While the Ottomans were concerned mostly with the westem front of their empire, to the east in Persia a new dynasty called the Safavids came to power in 1502. The Safavids established a powerful state of their own which flourished for over two centuries and became known for the flowering of the arts. Their capital, Isfahan, became one of the most beautiful cities with its blue tiled mosques and exquisite houses.
The Afghan invasion of 1736 put an end to Safavid rule and prepared the independence of Afghanistan which occured formally in the 19th century. Persia itself fell into turmoil until Nader Shah, the last Oriental conqueror, reunited the country and even conquered India. But the rule of the dynasty established by him was short-lived. The Zand dynasty soon took over to be overthrown by the Qajars in 1779 who made Tehran their capital and ruled until 1921 when they were in turn replaced by the Pahlavis.
As for India, Islam entered into the land east of the Indus River peacefully. Gradually Muslims gained political power beginning in the early 13th century. But this period which marked the expansion of both Islam and Islamic culture came to an end with the conquest of much of India in 1526 by Babur, one of the Timurid princes. He established the powerful Mogul empire which produced such famous rulers as Akbar, Jahangir, and Shah Jahan and which lasted, despite the gradual rise of British power in India, until 1857 when it was officially abolished.
Malaysia and Indonesia
Farther east in the Malay world, Islam began to spread in the 12th century in northern Sumatra and soon Muslim kingdoms were establishd in Java, Sumatra and mainland Malaysia.
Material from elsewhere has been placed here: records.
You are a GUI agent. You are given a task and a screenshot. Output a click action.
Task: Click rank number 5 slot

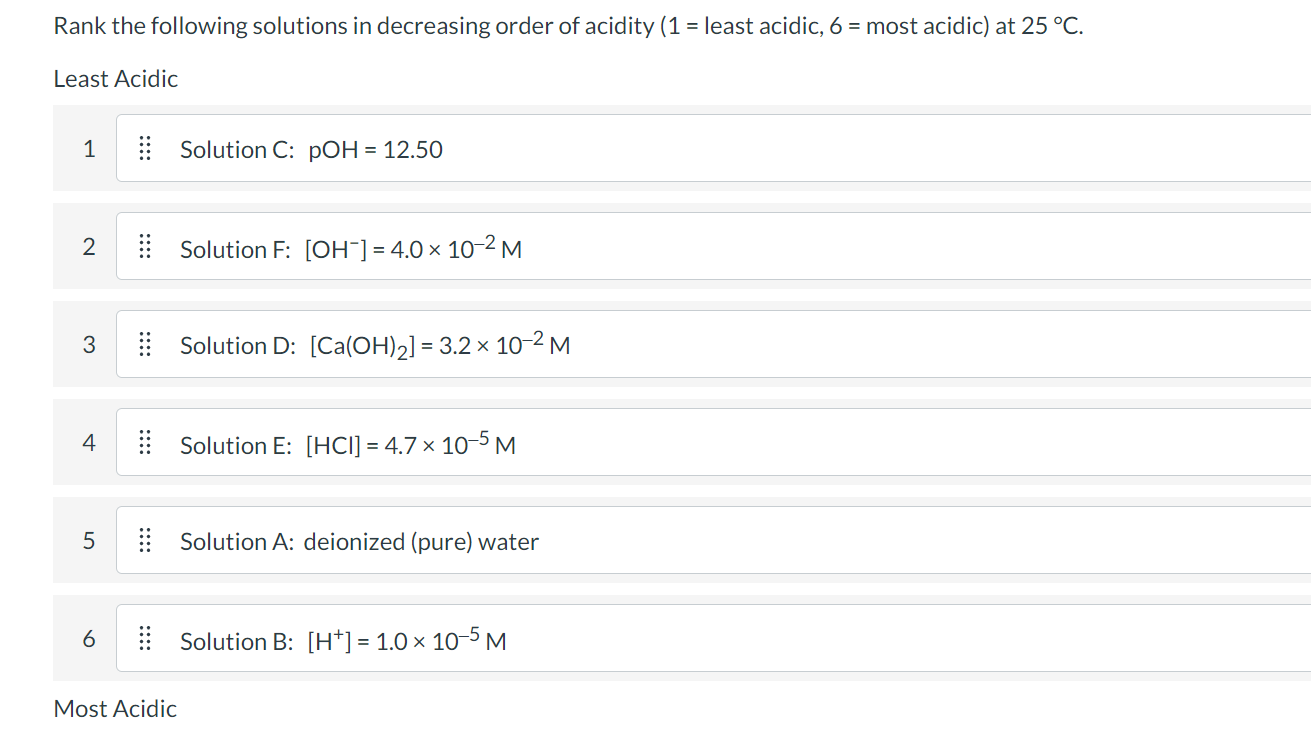point(89,541)
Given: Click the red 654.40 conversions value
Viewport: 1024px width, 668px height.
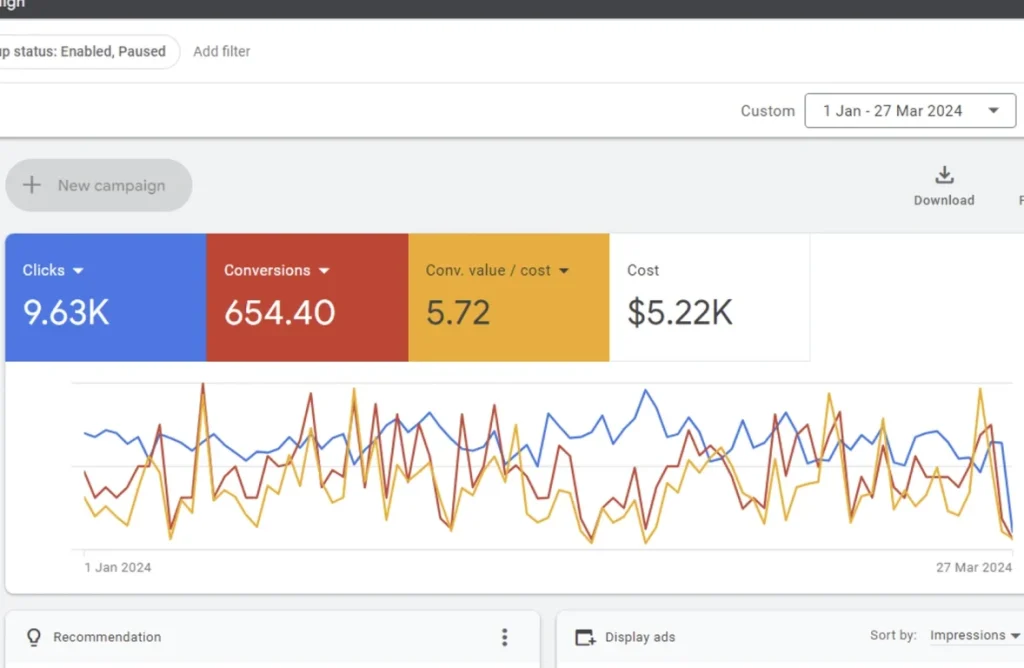Looking at the screenshot, I should point(279,312).
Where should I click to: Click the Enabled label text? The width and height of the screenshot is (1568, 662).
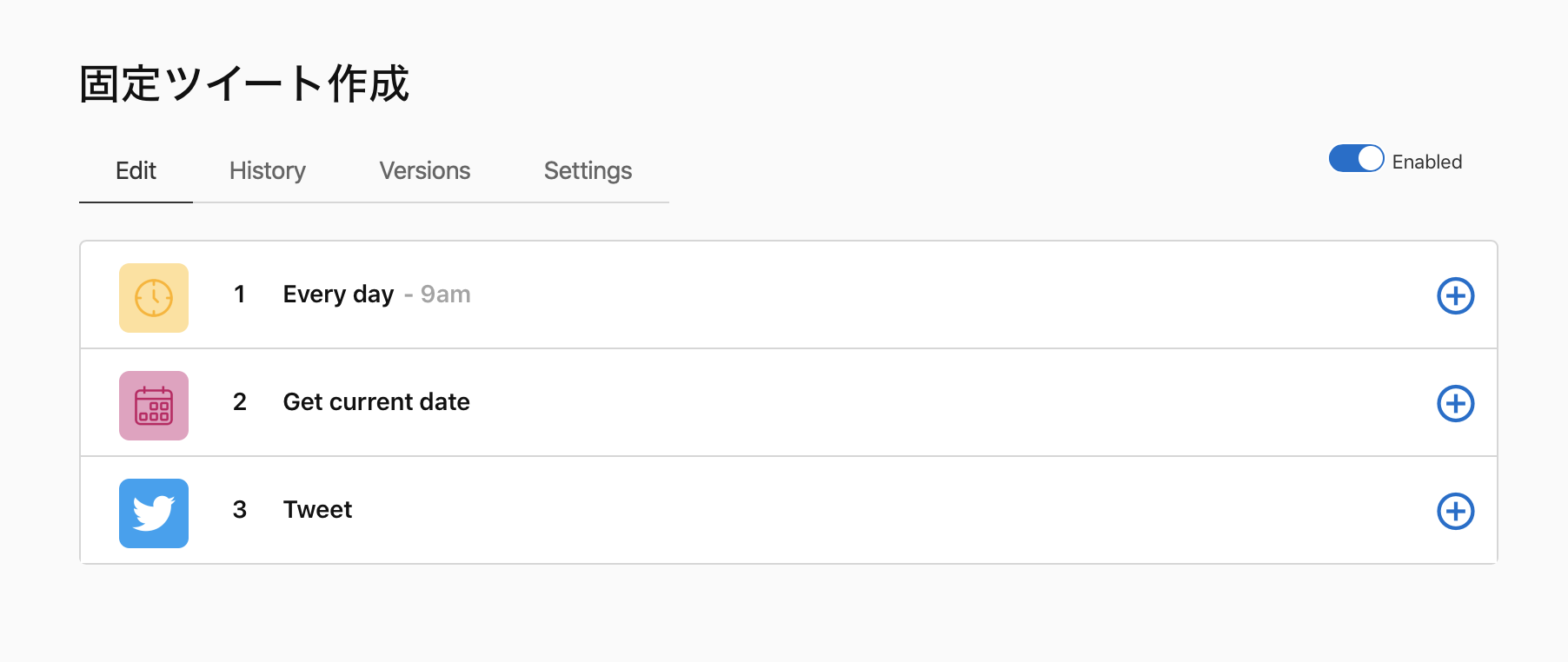[1426, 162]
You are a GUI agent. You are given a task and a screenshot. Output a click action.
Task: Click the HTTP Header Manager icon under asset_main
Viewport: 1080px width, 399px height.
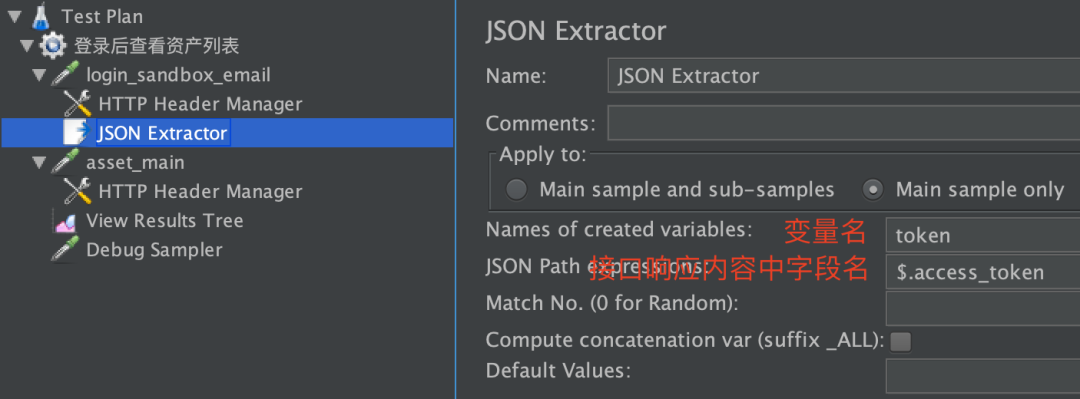pos(78,192)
Despite the colonization of the Malay world, Islam spread in that area covering present day Indonesia, Malaysia, the southern Phililppines and southern Thailand, and is still continuing in islands farther east.
As far as Africa is concerned, Islam entered into East Africa at the very beginning of the Islamic period but remained confined to the coast for some time, only the Sudan and Somaliland becoming gradually both Arabized and Islamized. West Africa felt the presence of Islam through North African traders who travelled with their camel caravans south of the Sahara.
By the 14th century there were already Muslim sultanates in such areas as Mali, and Timbuctu in West Africa and Harar in East Africa had become seats of Islamic learning. Gradually Islam penetrated both inland and southward. There also appeared major charismatic figures who inspired intense resistance against European domination.
The process of the Islamization of Africa did not cease during the colonial period and continues even today with the result that most Africans are now Muslims carrying on a tradition which has had practically as long a history in certain areas of sub-Saharan Africa as Islam itself.